Der Haushofmeister mit einem Brief.
Hofmeister (indem er den Gloster gewahr wird.)
Eine öffentliche ausgeruffene Belohnung! Das ist höchstglüklich.
Dieses dein augenloses Haupt ist dazu ausersehen, mein Glük
zu machen. Alter, unglükseliger Verräther, befiehl deine
Seele dem Himmel, das Schwerdt ist gezogen, das dich tödten
soll.
Gloster.
Laß nur deine freundschaftliche Hand Stärke genug dazu
anwenden.
Hofmeister.
Woher, verwegner Bauer, darfst du dich unterstehen, einen öffentlichen
Verräther zu unterstüzen? Hinweg, oder sein Schiksal
soll das deinige seyn.
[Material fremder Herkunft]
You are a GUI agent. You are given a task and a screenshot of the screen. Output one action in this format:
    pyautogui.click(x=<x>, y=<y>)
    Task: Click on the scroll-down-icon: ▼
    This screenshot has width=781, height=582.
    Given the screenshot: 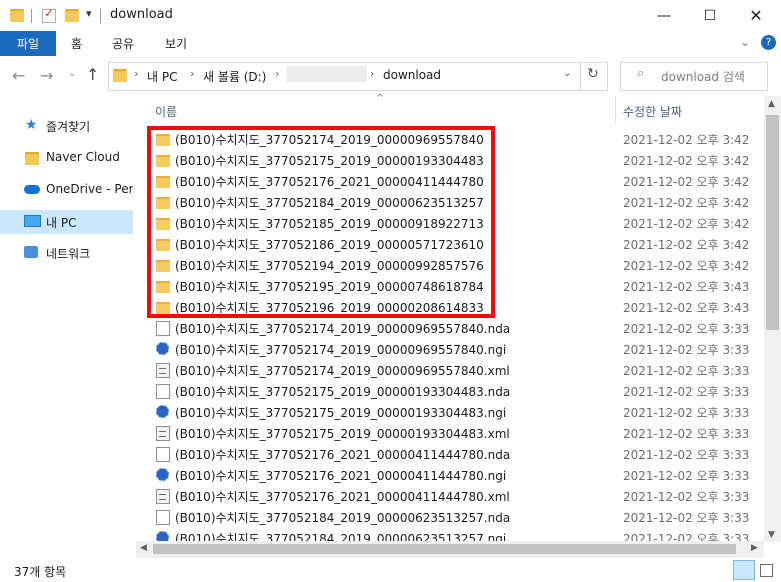 What is the action you would take?
    pyautogui.click(x=772, y=535)
    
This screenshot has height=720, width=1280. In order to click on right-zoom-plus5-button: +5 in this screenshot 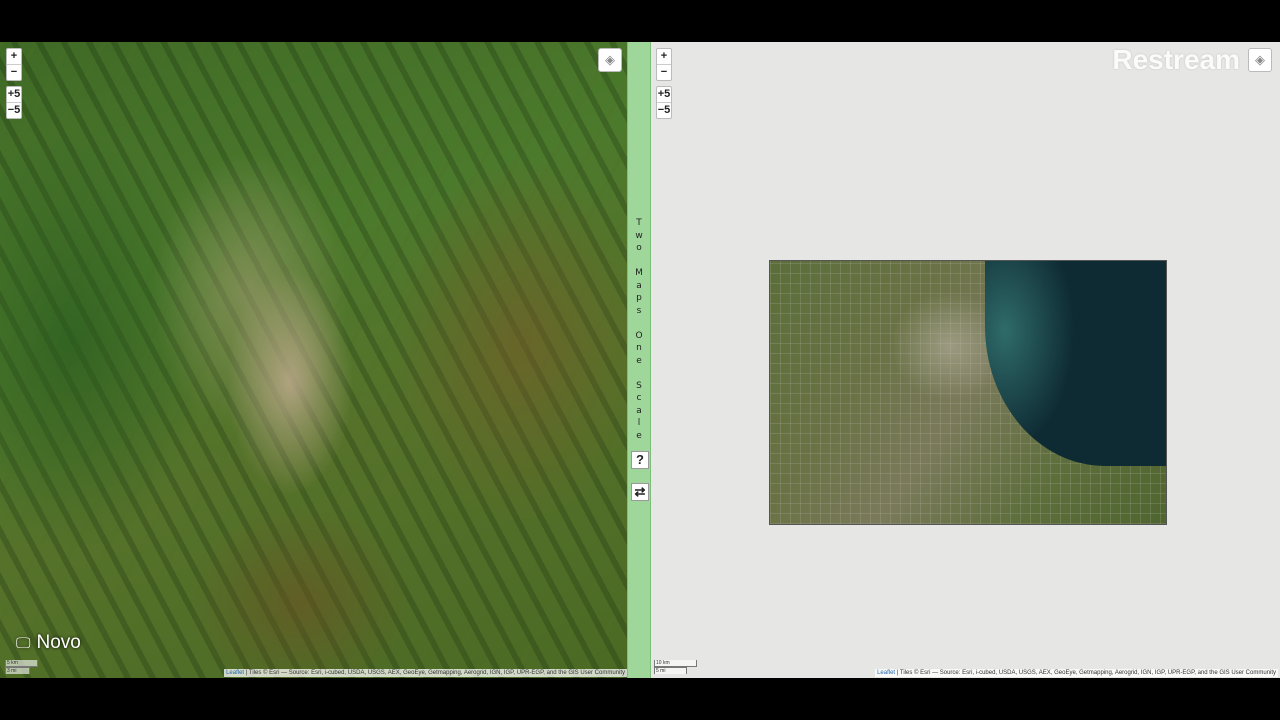, I will do `click(664, 94)`.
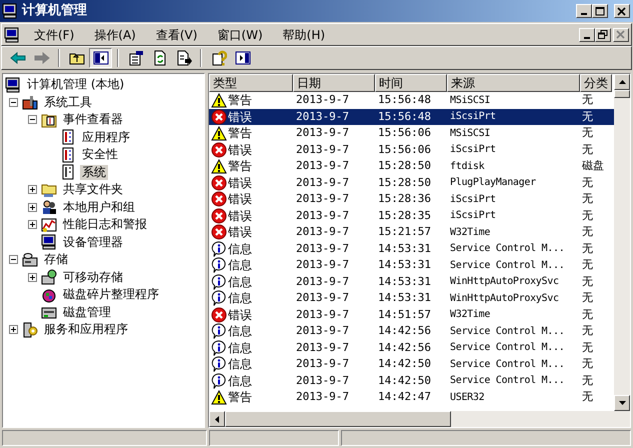 The width and height of the screenshot is (633, 448). I want to click on window-title: 计算机管理, so click(55, 11).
Laß seinen Arm gehen.
Edgar.
Ick werd en nit gahn laaten, Herre, mit juhr Verlöf.
Hofmeister.
Laß ihn gehen, Sclave, oder du stirbst.
Edgar.
Myn leeve Heer, loopt mant uers Pades und latet arme Luite met
Freeden. Wann ma vo Grootspreken stärve so wurd myn Leven
um viertein Täg nit so verjahet zyn als es is. Komt mant
den verjahet Mann nit tau näh, seeg ick: taurück! ick
will jau verwarnt hebben, oder ich well proeven, ob jue Bratspiet
oder myn Steecken mehre duret, ick wells ganz kort metju maaken.
Ick will euk jue Thäne wyß maaken, komt Man, es brukt
jue Finten kar nit.
(Er schlägt ihn zu Boden.)
Hofmeister.
Sclave, du hast mich erschlagen; Nimm meinen Beutel, und wenn
du willt, daß es dir jemals wohl gehen soll, so begrabe
meinen Leib, und gieb die Briefe die du bey mir findst Edmunden,
Grafen von Gloster: such ihn bey der Englischen Partey auf - -
O! unzeitiger Tod!
(Er stirbt.)
Edgar.
Ich kenne dich wol, ein dienstfertiger Spizbube, so pflichtvoll
gegen die Laster deiner Gebieterin, als Bosheit es nur immer wünschen
kan.
Gloster.
Wie, ist er todt?
Edgar.
Sezt euch nieder, Vater; ruhet aus. Ich will sehen, was in seinen
Taschen ist; die Briefe von denen er spricht, mögen vielleicht
meine Freunde seyn: er ist todt; es verdrießt mich nur,
daß er keine Begleiter hat. Laßt sehen - - Mit eurer
Erlaubniß, mein schönes Sigel - - die Höflichkeit
kan uns nicht tadeln. Wir reissen unsern Feinden das Herz auf,
um in ihr Herz zu sehen; ihre Briefe zu erbrechen ist nicht so
grausam.
(Er ließt den Brief.)
»Erinnert euch unsrer gegenseitigem Gelübde. Ihr habt viele Gelegenheiten, ihn aus dem Wege zu räumen; wenn es an euerm Willen nicht fehlt, so werden sich Zeit und Ort von selbst anbieten. Kommt er als Sieger zurük - - so ist nichts gethan; dann bin ich die Gefangene und sein Bette ist mein Kerker; befreyet mich von desselben ekelhafter Wärme, und entsezet den Plaz zur Belohnung eurer Mühe.
Eure (Gemahlin wünschte ich zu sagen) geneigte
Dienerin
Gonerill.«
Welch ein veränderliches Ding ist ein Weib! Ein Anschlag wider ihres Mannes Leben, um meinen Bruder dafür einzutauschen! Hier, in diesem Sand will ich dir ein Grab aufscharren, zum Denkmal für mörderische Hurenjäger, und, wenn es Zeit seyn wird, dieses schnöde Blat vor die Augen des zum Tode bestimmten Herzogs legen; es ist sein Glük, das ich ihm von deinem Tod und von deiner Verrichtung Nachricht geben kan.
Gloster.
Der König ist wahnwizig. Verwünscht sey die Härte
meiner Sinnen, und eine Vernunft, die mich nur für mein Elend
fühlend macht! Besser ich wäre verrükt, so würden
doch meine Gedanken von meinen Leiden entwöhnt, und Schmerzen
durch seltsame Einbildungen die Empfindung ihrer selbst verliehren.
Edgar.
Gebt mir eure Hand, mich dunkt ich höre von fern die Trummel
rühren. Kommt Vater, ich will euch zu einem Freund führen.